SINDCOP é convidado para participar de fórum alternativo que vai debater o uso democrático das águas

Inês Ferreira
O SINDCOP deverá participar de 17 a 22 de março, em Brasília, do Fórum Alternativo Mundial das Águas (FAMA). O evento é realizado em parceria com diversas entidades sociais, entre elas ISP (Internacional de Serviços Públicos) e CSPB (Confederação dos Servidores Públicos do Brasil). O convite ao sindicato foi feito por estas duas entidades, as quais o SINDCOP é vinculado.

A iniciativa de promover o FAMA surgiu como uma alternativa popular ao Fórum Mundial das Águas, que será realizado na capital Federal, entre 18 e 23 de março, e reunirá grandes grupos econômicos que visam discutir a privatização e o acesso das multinacionais a esse recurso.

O FAMA ocorrerá em Brasília – coincidindo esse evento que é criado pelas grandes corporações, autodenominado “Fórum Mundial da Água”, que buscam legitimidade na sociedade para impor a privatização das fontes de água (como mananciais, rios e nascentes e a mercantilização das reservas estratégicas) e obterem lucros sobre estes bens que pertencem a todos e são essenciais para a manutenção da vida no planeta.
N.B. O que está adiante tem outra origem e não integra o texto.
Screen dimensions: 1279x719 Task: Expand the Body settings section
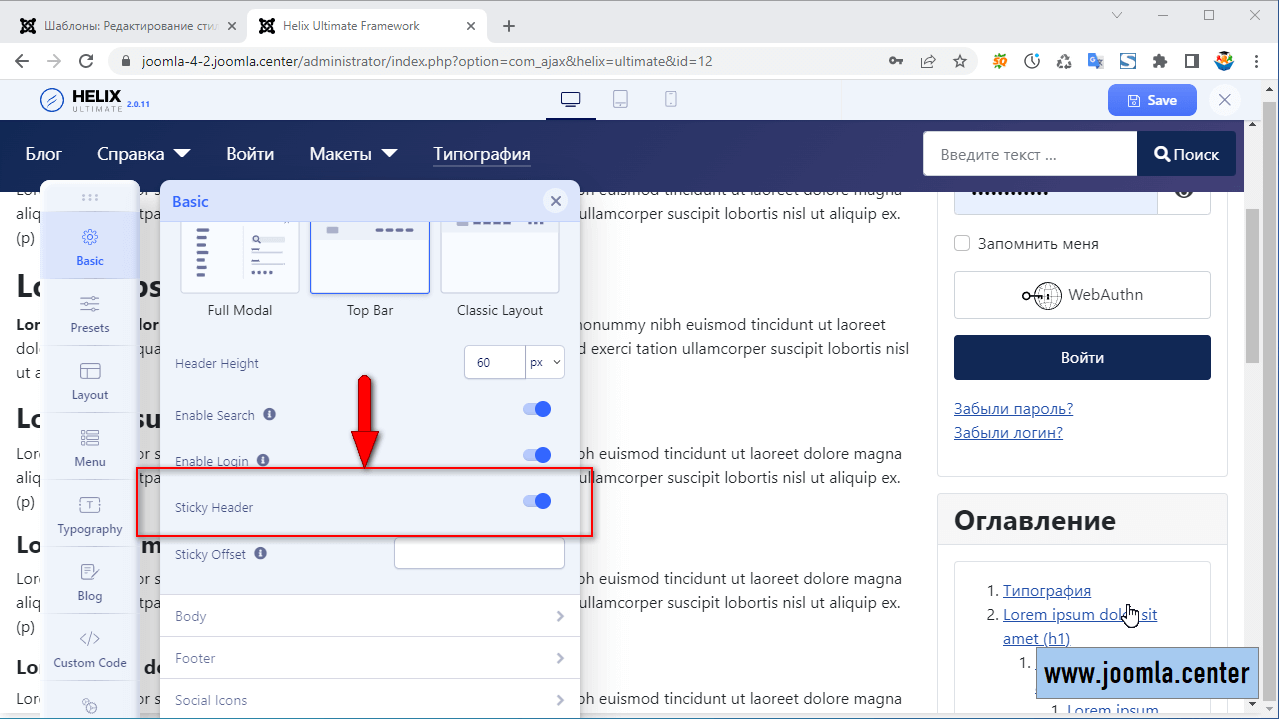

O fórum pretende unificar a luta contra a tentativa das grandes corporações em transformar a água em uma mercadoria, privatizando as reservas e fontes naturais de água, tentando transformar este direito em um recurso inalcançável para muitas populações, que, com isso, sofrem exclusão social, pobreza e se vêm envolvidas em conflitos e guerras de todo o tipo.

Várias entidades brasileiras e internacionais se reuniram e decidiram impulsionar o evento, como continuidade de Fóruns Alternativos anteriores, como os realizados em Daegu, na Coreia do Sul, e em Marselha, na França.

Os idealizadores do evento defendem que a água é um direito, não uma mercadoria. A partir deste conceito foi criado o FAMA – em defesa ao direito de acesso à água aos povos de todo o mundo e para se opor às tentativas de privatização e mercantilização da água – desenvolvidas por corporações nacionais e internacionais, e governos subordinados a elas – e reafirmar a luta em defesa das reservas estratégicas – e da soberania nacional – e pela garantia dos direitos humanos e da preservação do planeta.


Muitas corporações já controlam a prestação de serviços de água e esgoto, a extração intensiva de água para engarrafamento e produção de bebidas. A formação de monopólios empresariais para explorar este recurso tem como consequência o aumento progressivo da exclusão ao acesso à água, que hoje é estimado em 663 milhões de pessoas em todo o mundo – dados da ONU.

O FAMA pretende reunir a sociedade civil – representada nos movimentos sociais, entidades sindicais, organizações ambientais, comunidades indígenas e autóctones ameaçadas de serem expulsas de suas terras, personalidades do mundo acadêmico-científico, camponeses, entre outros – para debater e decidir formas de impedir que esse processo destruidor continue se alastrando por todo o planeta.